Les patrons du CAC 40, qui ont gagné en moyenne 4,2 millions d’euros en 2011, ont vu leurs revenus augmenter de 4 % (malgré une baisse des bénéfices de leurs sociétés), alors que le pouvoir d’achat des Français moyens a eu tendance à stagner.
4 % cela équivaut à un gain de 160.000 euros, soit quelques 14.000 euros par mois. Donc le seul chouïa de rabe touché par ces "veinards" représente environ six fois plus que ce que gagne en tout la majorité des Français.
Si 14 grands patrons ont gagné 240 fois le Smic, Carlos Ghosn (Renault-Nissan) a amassé en un an, tout compris, 660 fois le salaire minimum. Pour toucher autant, un salarié ordinaire aurait du commencer à travailler sous Charles VI, au début de la guerre de Cent ans et pour égaler le pactole engrangé par Maurice Lévy de Publicis, il aurait fallu que le même salarié commence à trimer sous les Mérovingiens.

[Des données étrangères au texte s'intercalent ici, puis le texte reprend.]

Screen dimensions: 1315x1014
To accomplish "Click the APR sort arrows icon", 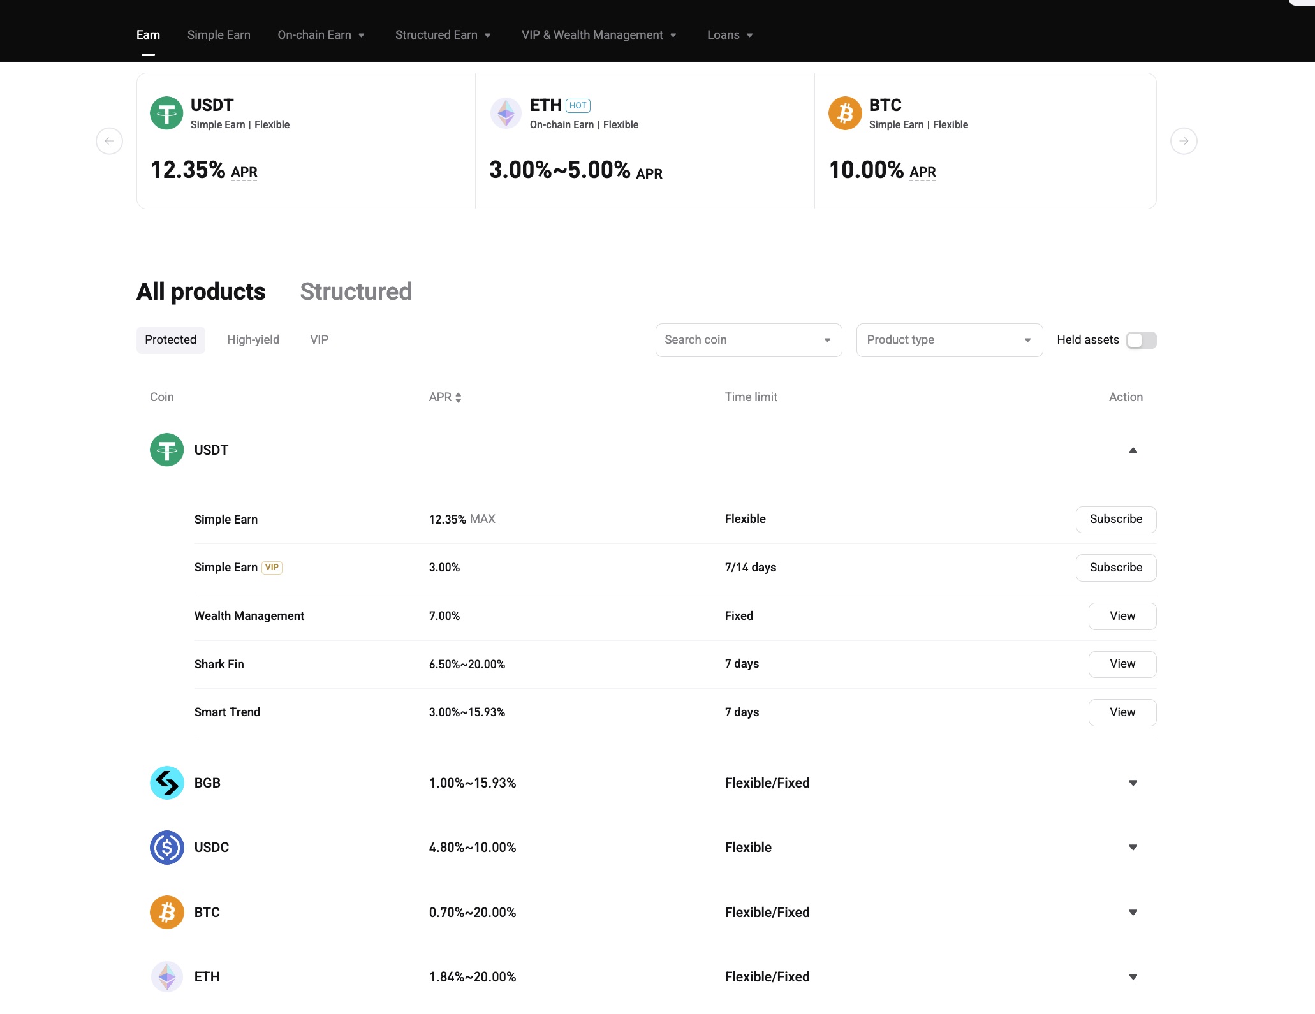I will 459,397.
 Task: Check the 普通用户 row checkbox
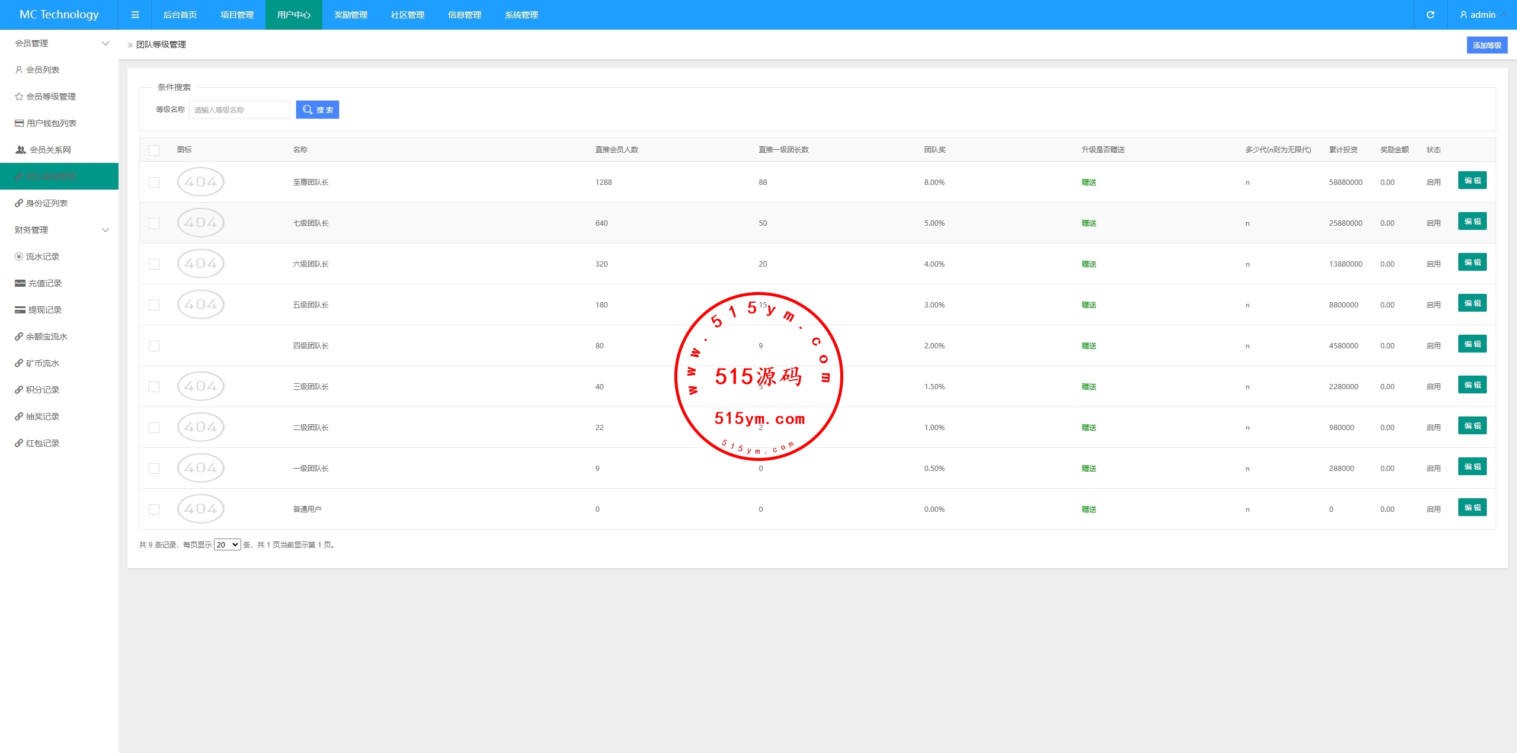click(154, 510)
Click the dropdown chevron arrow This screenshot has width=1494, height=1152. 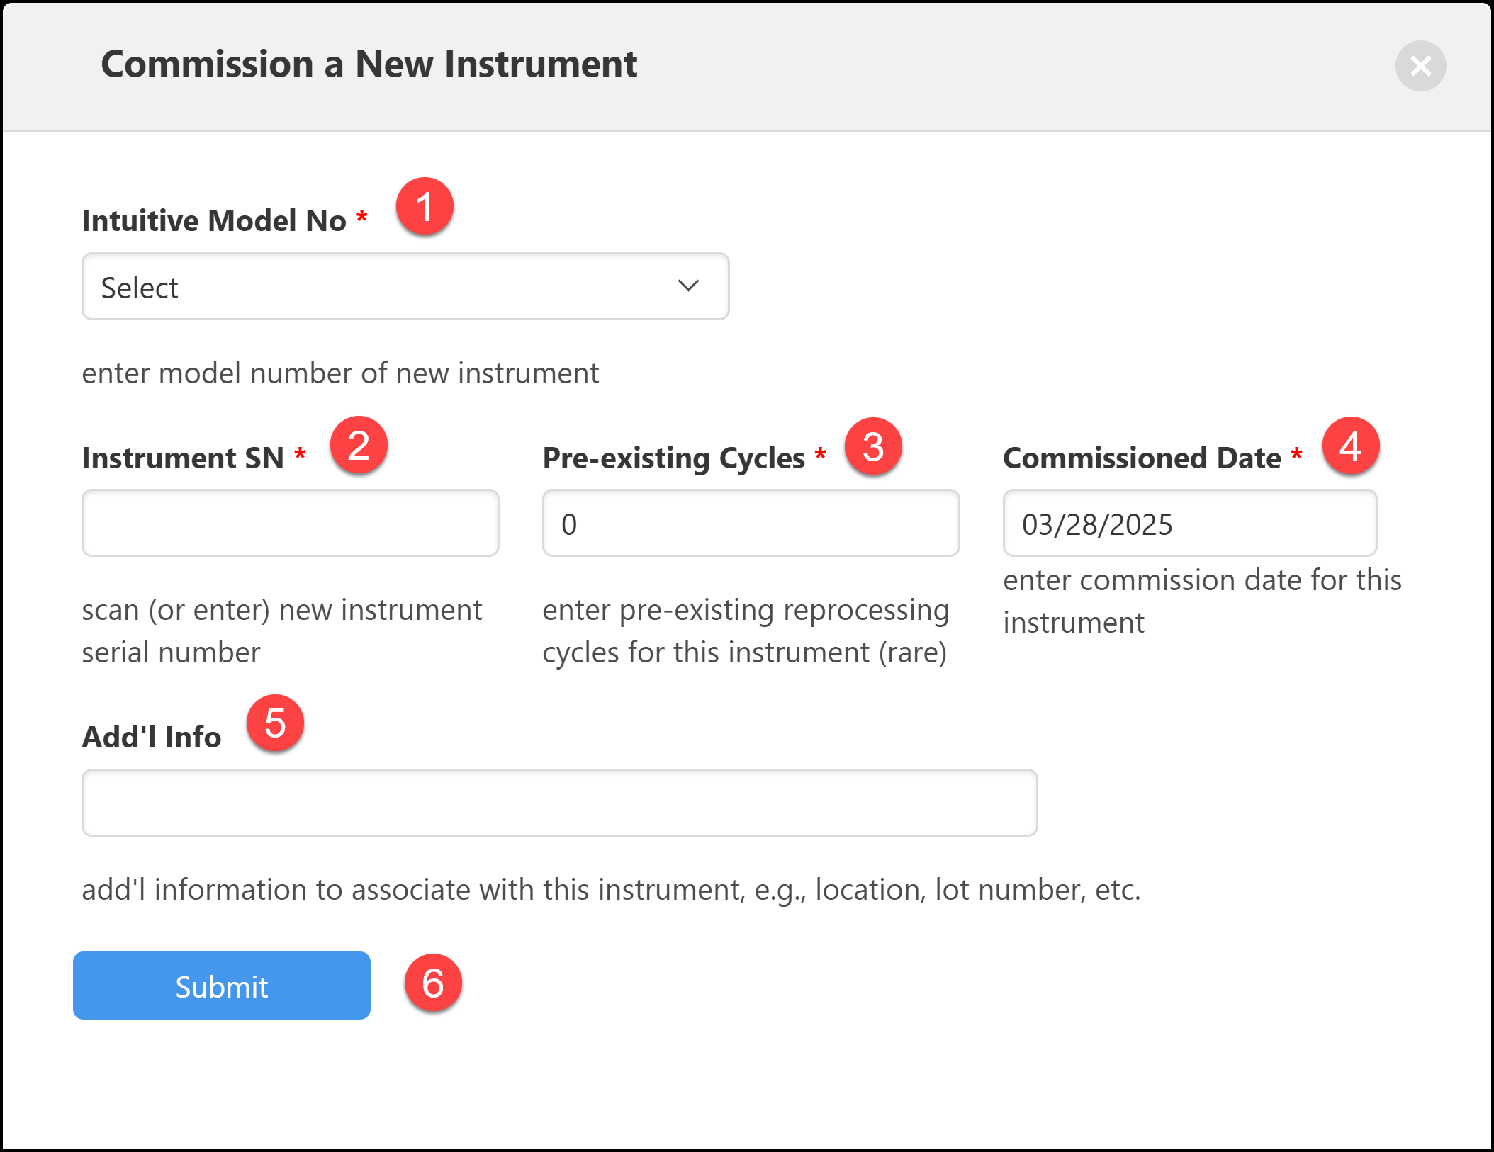click(688, 286)
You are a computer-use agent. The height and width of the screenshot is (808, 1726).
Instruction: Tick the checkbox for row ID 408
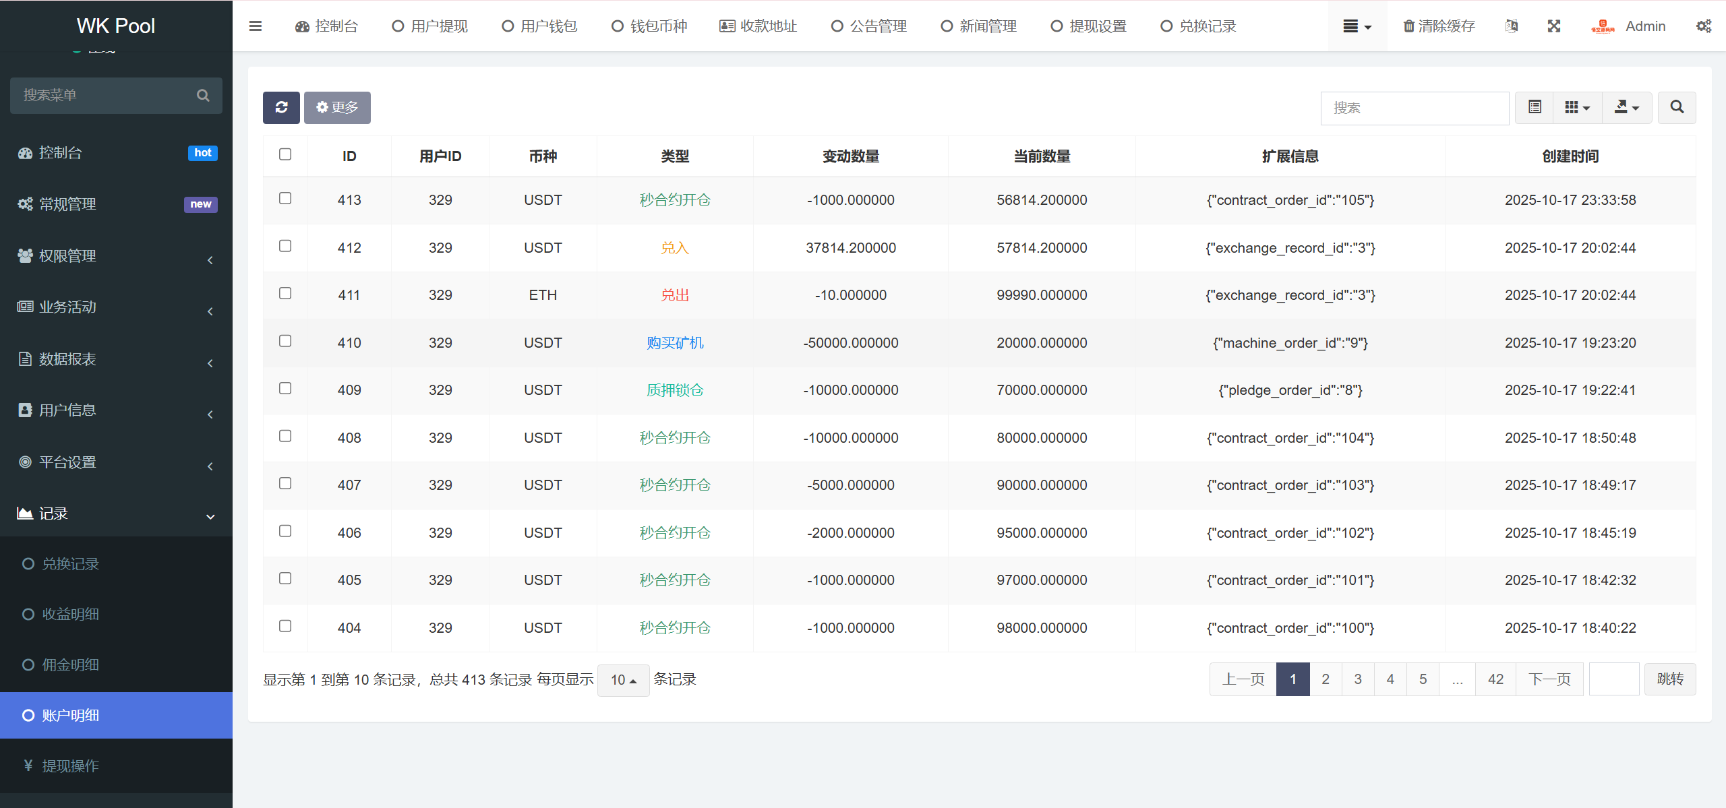[x=285, y=437]
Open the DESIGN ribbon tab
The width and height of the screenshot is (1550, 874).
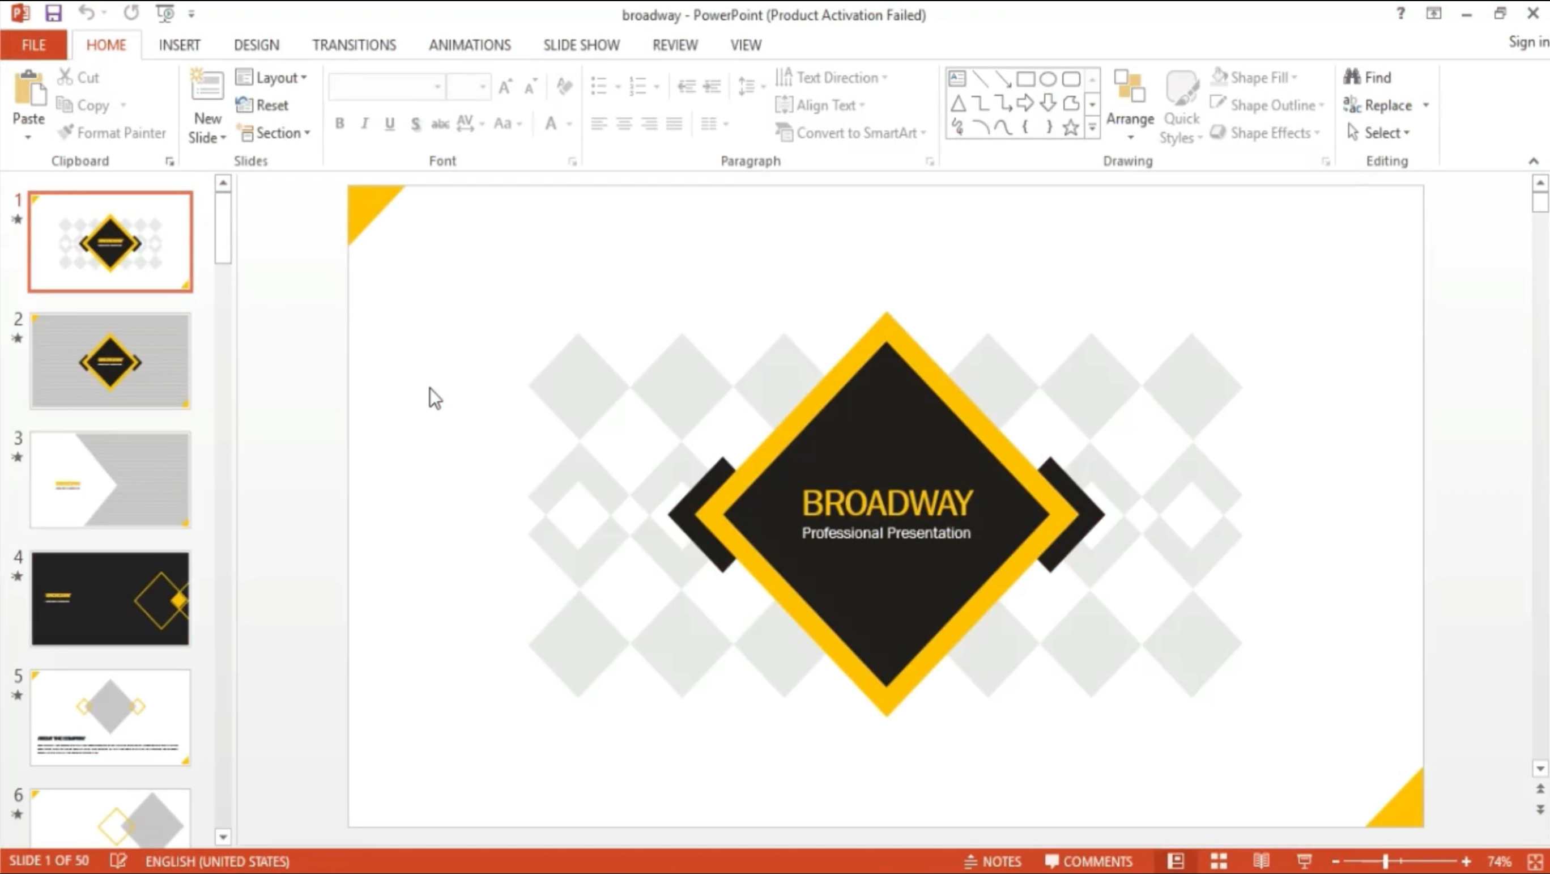click(x=256, y=45)
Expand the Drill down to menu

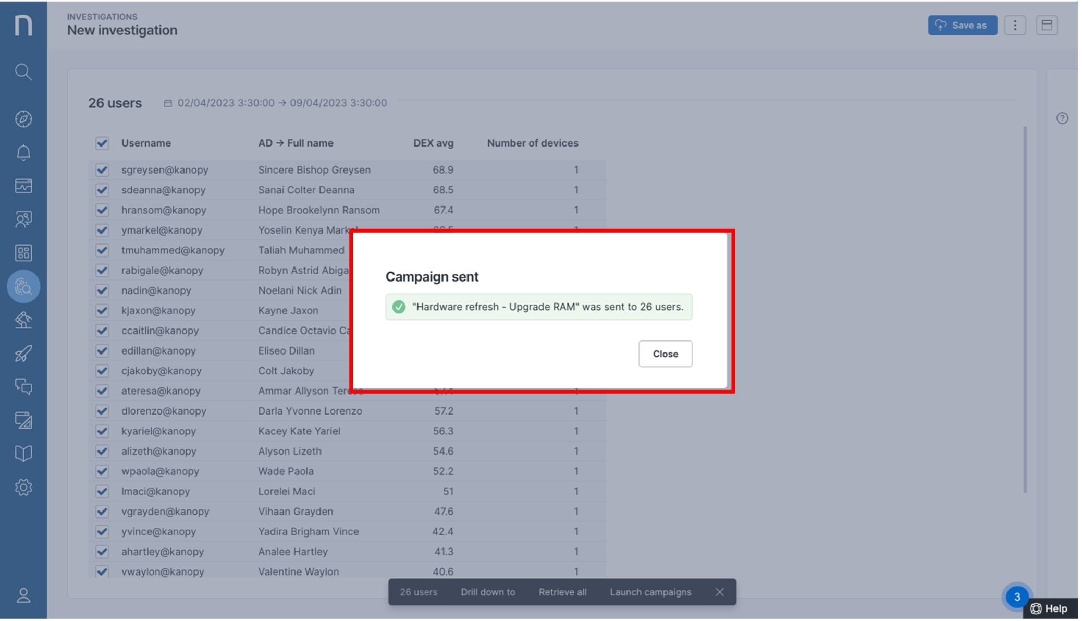point(488,592)
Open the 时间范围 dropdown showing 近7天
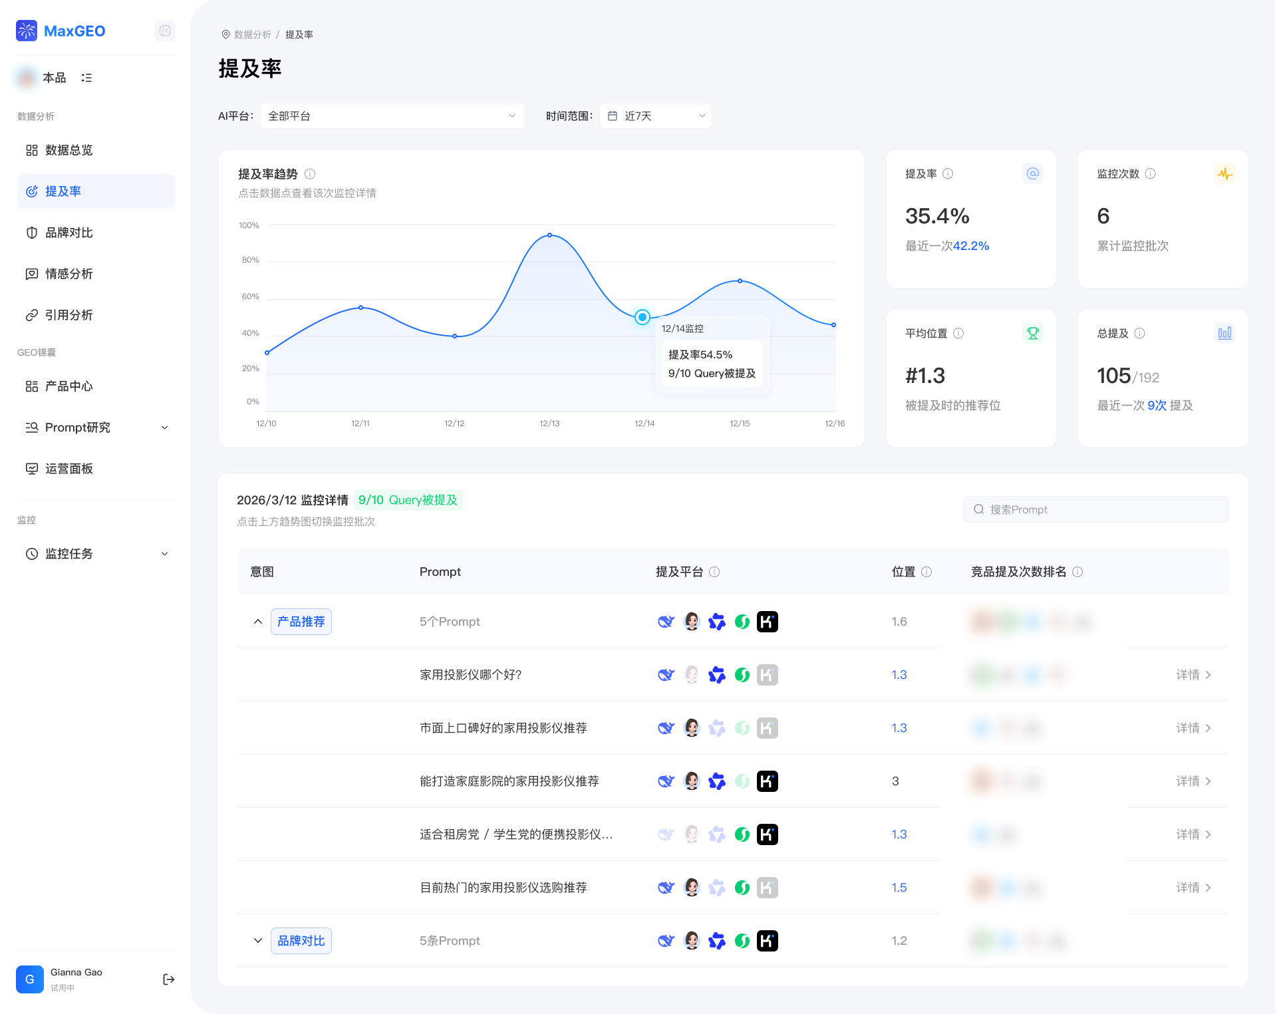 point(655,116)
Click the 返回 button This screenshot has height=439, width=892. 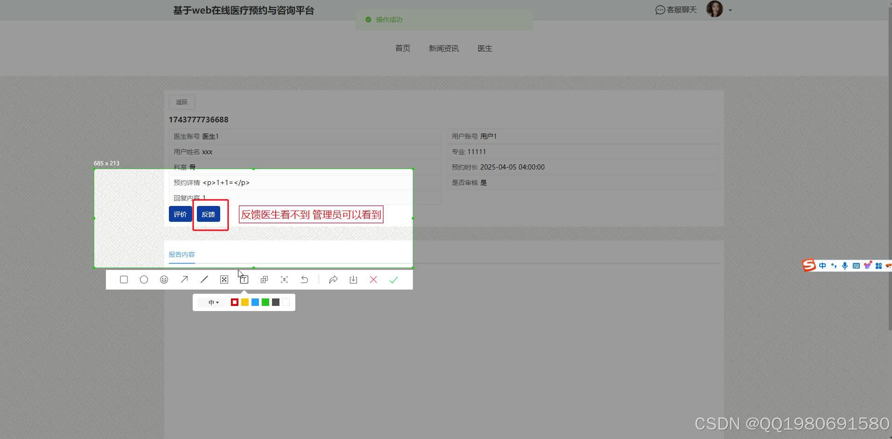point(181,102)
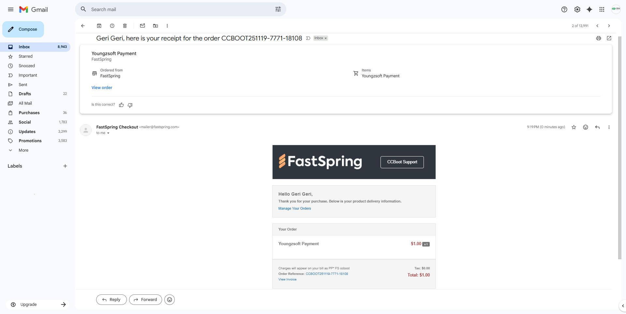
Task: Print the receipt email
Action: pos(598,38)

Si le revenu annuel de Carlos Ghosn s’élève à 660 fois le Smic, cela signifie qu’il aurait permis de payer, pendant un an, 660 smicards. Disons 500 avec les charges. Calcul absurde, évidemment, car il faut bien que Monsieur Ghosn vive et se fasse rémunérer ses immenses talents. Mais imaginons qu’il se contente de 5 millions d’euros dans l’année. Il resterait de quoi rémunérer 330 smicards ou, charges comprises, 200 salariés moyens. Or, Monsieur Ghosn ne consommera pas plus qu’il ne le fait : il y a des limites à l’avalement de caviar, à l’offre de diamants à son épouse ou à l’acquisition de résidences secondaires. En revanche, les 200 salariés moyens qui, au chômage, coûtent à la collectivité qui les assiste, deviendraient des consommateurs, contribueraient à doper le commerce et, au lieu de toucher des minimaux sociaux, paieraient des impôts.
Autrement dit, le problème n’est pas que les trop mirifiques revenus soient socialement choquants (on n’est pas de gauche, nous, ma bonne dame!), mais c’est qu’ils constituent une aberration économique.